Not sure if you are familiar with the folks at Trouble Free Pool, but they are pretty awesome. It has made my adventure of pool ownership quite refreshing.
Thanks for the link. I will check to see if they have useful tips to me.
I have spent close to $100 in phosphate remover in the last month. That seems to slow the algae growth, but not stop it. Never had this problem before.
Then, I recall reading in the neighborhood flyer the story told by a local pool service contractor. He said so many pools he served got algae problem, something he never saw. Said phosphate level was high on all of them, and could not tell where it came from. Suspected that it came from dust stirred up by a large highway construction project nearby.
I am a few miles from there, and do not see unusual amount of dust in the pool. Where does my pool phosphate come from?
This morning, while brushing the pool, it occurred to me that perhaps the phosphate came from the tap water. Yes, could it be?

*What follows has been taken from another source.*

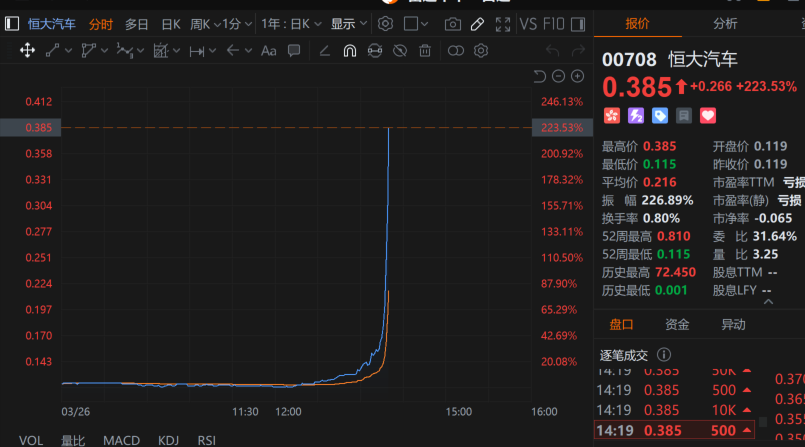Select the magnet snap tool icon

[x=350, y=51]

Surfing the Web tells me that phosphate level allowed in tap water can be as high as 0.03 mg/liter, because phosphate is not a hazardous substance. But, but, but that's 30,000 ppb. OMG! Even 1000 ppb of phosphate will turn a pool into an algae pond.
I have ordered a $30 phosphate test kit (local pool supply store charges $1 per test). I will get to the root of this. Maybe the city changed its water source, and pumps from a different well or something.
PS. On the drive to the supermarket, I realized that the above number was not right. 0.03 mg/l is 30ppb. I was off by a factor of 1000x.